Due to this success, Mesmer wrote the queen, Marie Antoinette, offering his gifts to her if she gave him a chateau and a significant annual income.

He explained in the letter to the queen, “My discovery ought to be received and rewarded with munificence worthy of the monarch to whom I shall attach myself.”

The queen’s advisers replied, offering Mesmer an annual fee of 20,000 francs if he was able to prove the efficacy of his medical discovery to an audience of the king’s physicians.

Upon receiving this reply, Mesmer demurred, proclaiming his distaste for all wealth before fleeing Paris and heading to Belgium. Some enthusiastic followers came with Mesmer, one of whom established a subscription service in his name, allowing those left behind in Paris to remain linked to Mesmer’s gifts. For 100 louis, these followers could receive a letter containing Mesmer’s secrets.

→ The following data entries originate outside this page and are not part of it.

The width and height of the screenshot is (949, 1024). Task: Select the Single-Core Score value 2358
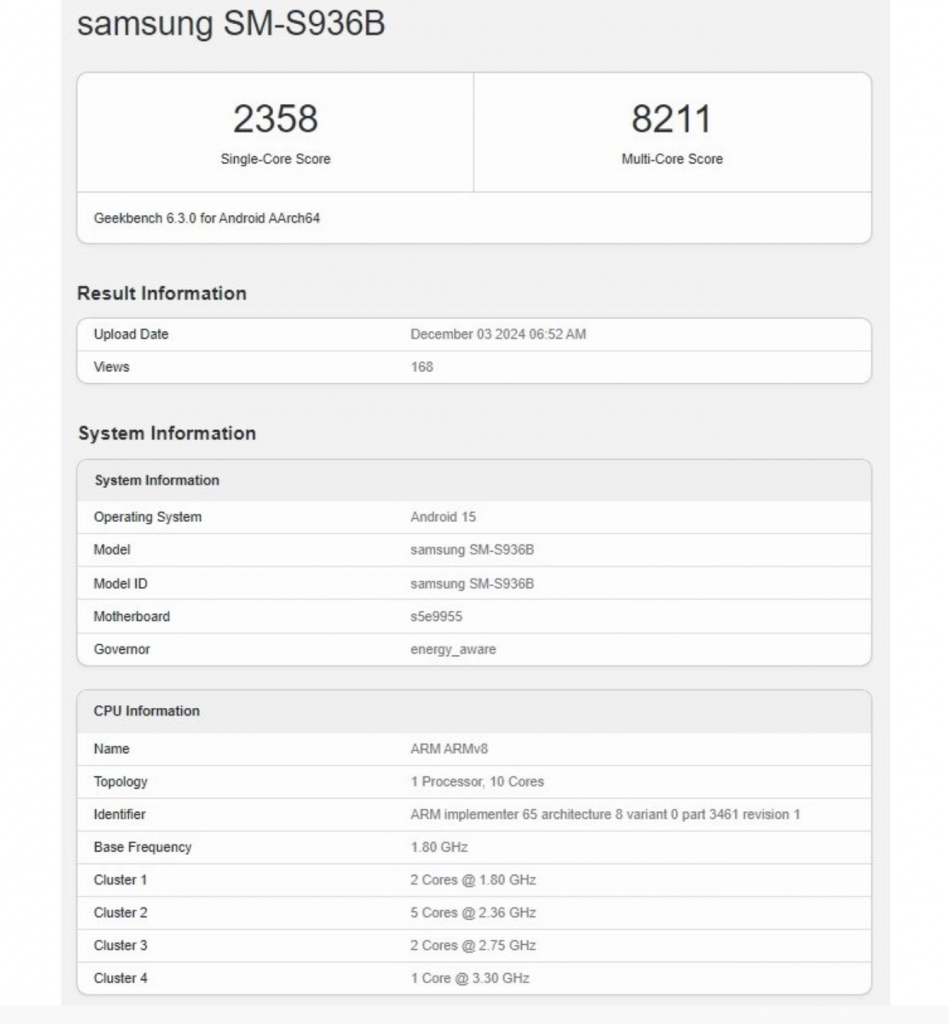point(277,118)
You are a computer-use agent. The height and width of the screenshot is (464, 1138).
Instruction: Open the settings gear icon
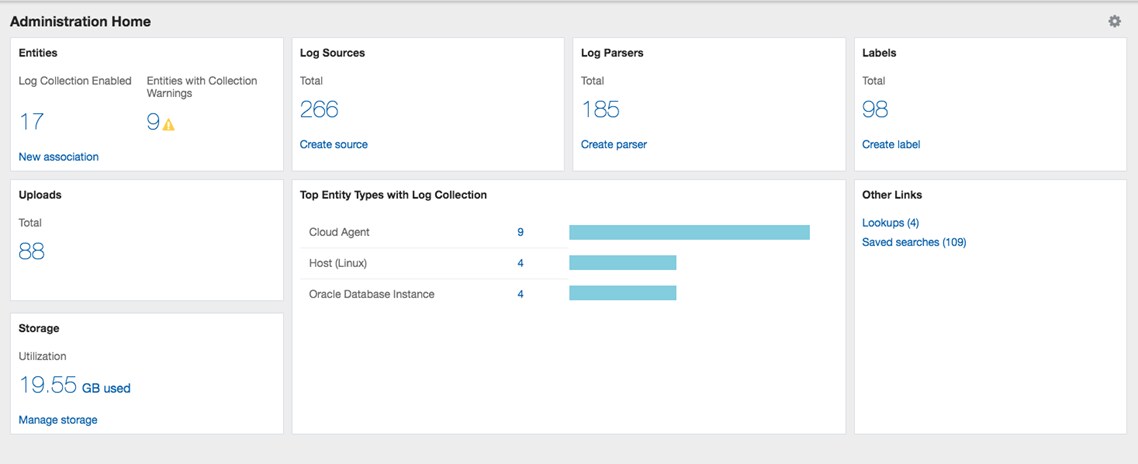tap(1114, 21)
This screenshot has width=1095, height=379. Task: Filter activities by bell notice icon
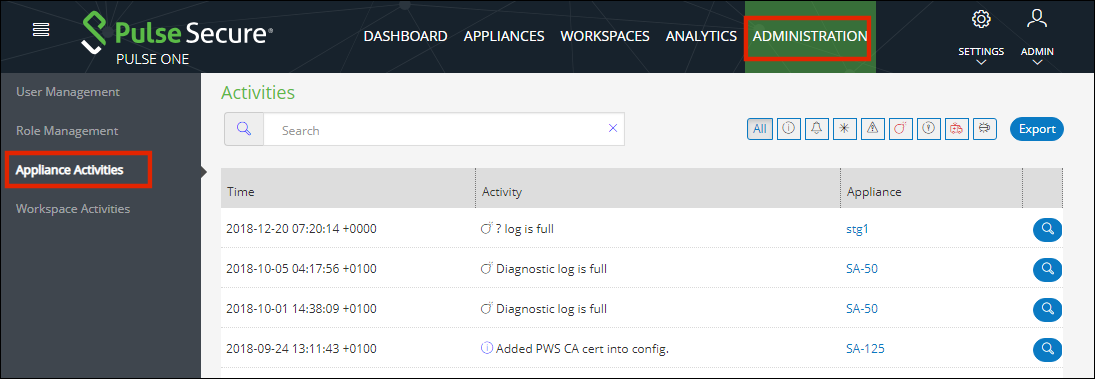point(816,128)
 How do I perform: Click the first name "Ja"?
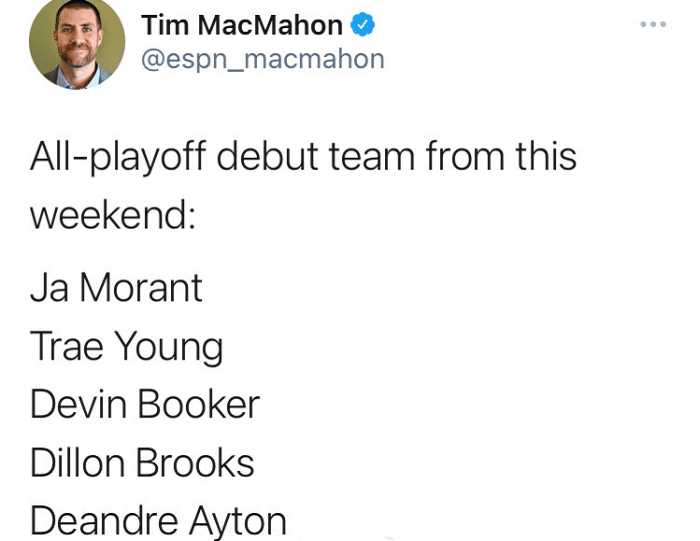pos(49,288)
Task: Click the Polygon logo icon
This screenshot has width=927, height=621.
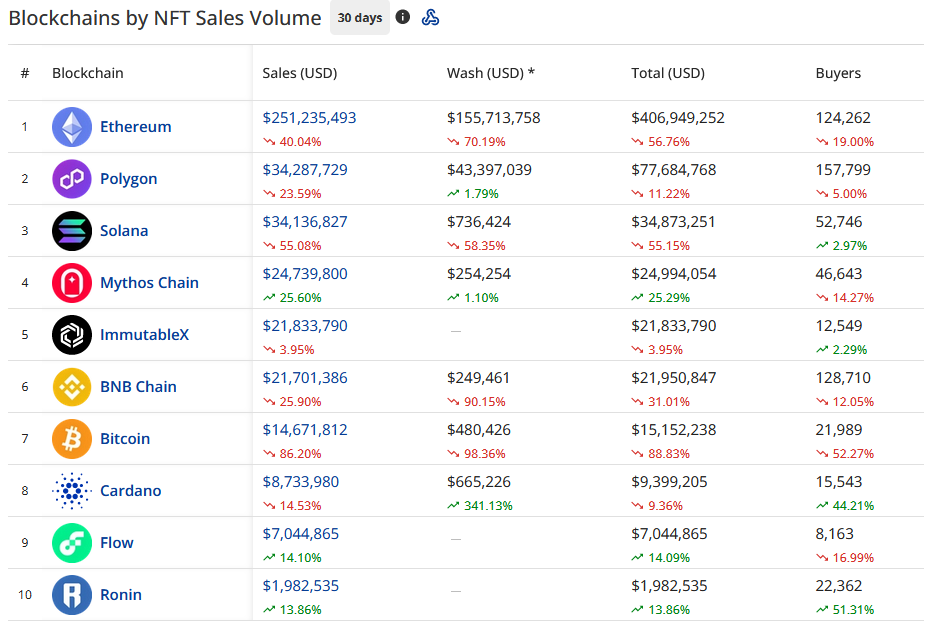Action: (x=72, y=179)
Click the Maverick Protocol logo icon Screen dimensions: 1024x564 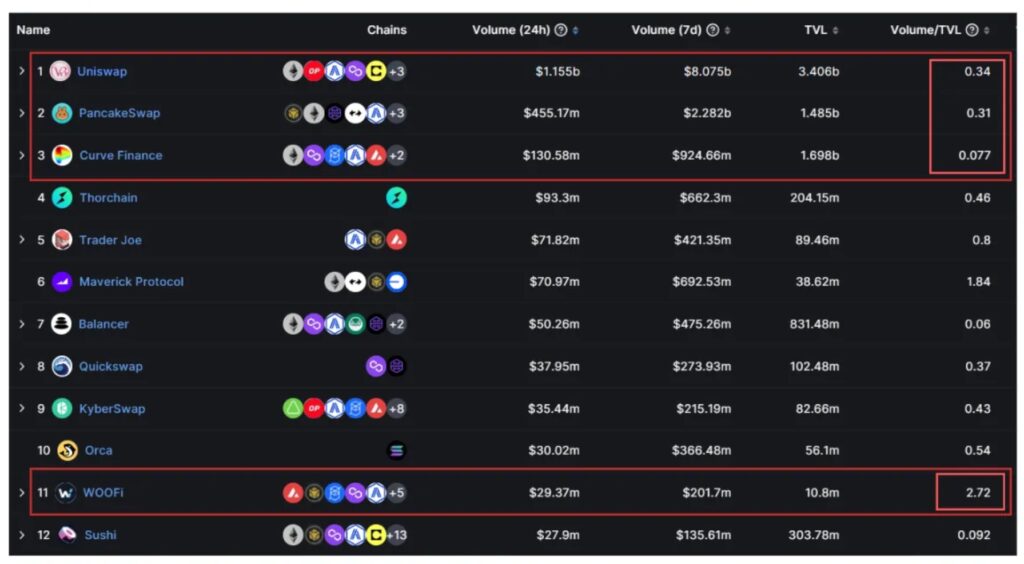61,282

Mesmer gathered a sum of 140,000 francs from these subscriptions while living abroad. After overcoming his distaste for wealth, Mesmer returned to Paris and encouraged his subscribers to further spread his secrets throughout France by establishing Societies of Harmony.

As the medicinal trend of animal magnetism was sweeping across France in 1784, the French Academy of Science decided to investigate the validity of Mesmer’s claims. The visiting American dignitary Benjamin Franklin was asked to join the investigation as well.

After some deliberation, the academy concluded that magnetic fluid was actually not a thing, and that Mesmer instead had used the power of suggestion to invoke a powerful placebo effect in his patients.

Mesmer fled France for good this time, wandering Europe for some years before dying in Austria in 1815. However, his legacy lives on, as to “mesmerize” is still listed in the dictionary today as to hypnotize or spellbind.

REFERENCE
Kang L, Pedersen N. Quackery: A Brief History of the Worst Ways to Cure Everything. New York, NY: Workman Publishing; 2017.